EXTRACTED ENTRIES →
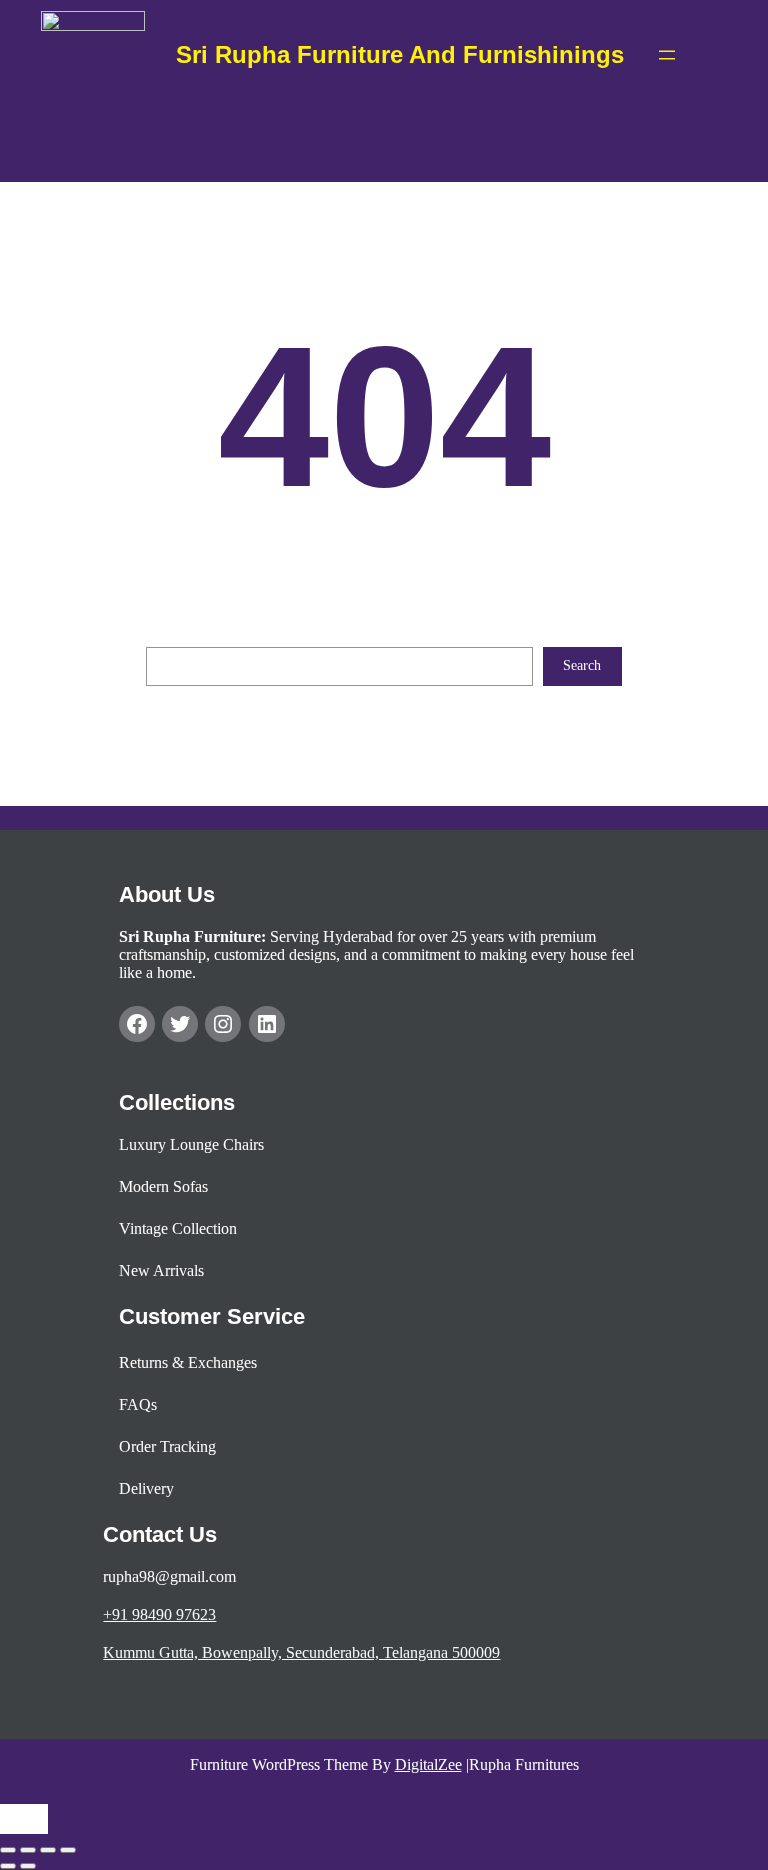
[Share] (48, 1850)
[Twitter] (180, 1024)
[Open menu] (667, 55)
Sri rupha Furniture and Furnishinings (400, 54)
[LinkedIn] (267, 1024)
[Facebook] (137, 1024)
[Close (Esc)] (68, 1850)
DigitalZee (428, 1764)
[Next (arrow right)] (28, 1866)
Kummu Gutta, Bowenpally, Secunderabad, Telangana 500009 (301, 1652)
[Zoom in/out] (8, 1850)
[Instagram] (223, 1024)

WHAT THIS TASK INVOLVES → Please keep every line of the data the same when you reproduce it, and keep every picture out.

RESPONSE BOX →
[Share] (48, 1850)
[Twitter] (180, 1024)
[Open menu] (667, 55)
Sri rupha Furniture and Furnishinings (400, 54)
[LinkedIn] (267, 1024)
[Facebook] (137, 1024)
[Close (Esc)] (68, 1850)
DigitalZee (428, 1764)
[Next (arrow right)] (28, 1866)
Kummu Gutta, Bowenpally, Secunderabad, Telangana 500009 (301, 1652)
[Zoom in/out] (8, 1850)
[Instagram] (223, 1024)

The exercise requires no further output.